The journey to Bhimavaram emphasizes that there are several obstacles to receiving effective care, he said.

“Cultural prejudices about epilepsy mean that patients and families are unwilling to seek help for the disease or to educate health care workers about the symptoms. Many community health workers don’t have the training to recognize seizures, educate the community about epilepsy, or recommend appropriate treatment in most cases,” he said.

“Finally, the availability of medicines at the community level is limited. Many of the common epilepsy medications are either not available at all or only inconsistently. To reduce the treatment gap, all of these issues need to be addressed.”

Stigma as a Research Obstacle: Life Experiences of Women with Epilepsy in India

In 2014, Jane von Gaudecker conducted an intensive study of six women in Kerala, India, in which she highlighted the problems they face related to marriage and other psychosocial and medical issues.

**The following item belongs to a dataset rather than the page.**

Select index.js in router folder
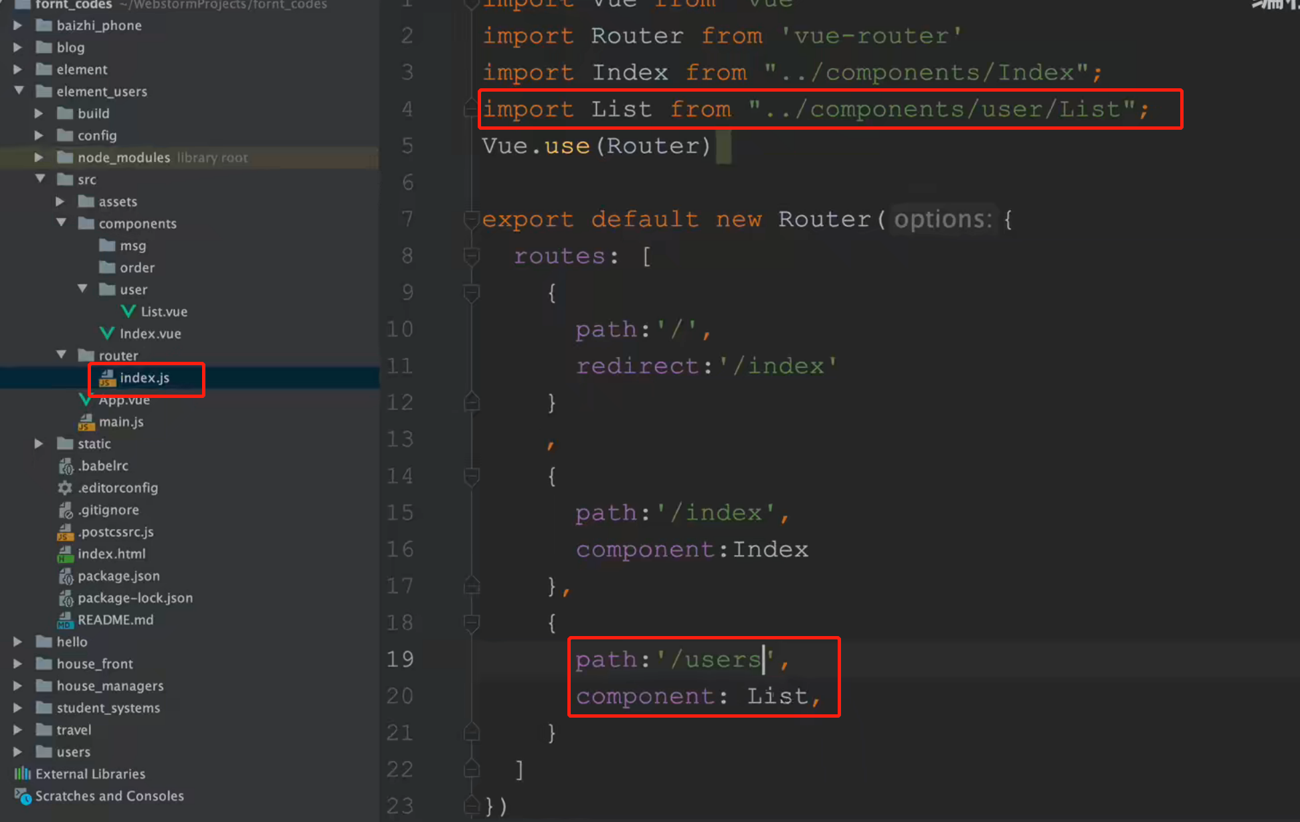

Von Gaudecker, currently an assistant professor at Indiana University School of Nursing, dressed traditionally while conducting the study and was fluent in the local language. However, she still became known as the “epilepsy lady,” which was a major obstacle to interviewing women. Of the 21 potential participants, 8 would not speak to her, despite promised confidentiality, for fear the community would associate them with epilepsy. They feared the impact on their daily lives and marriage prospects.

Six women consented to detailed interviews; The results are detailed in a publication and in an Epigraph article.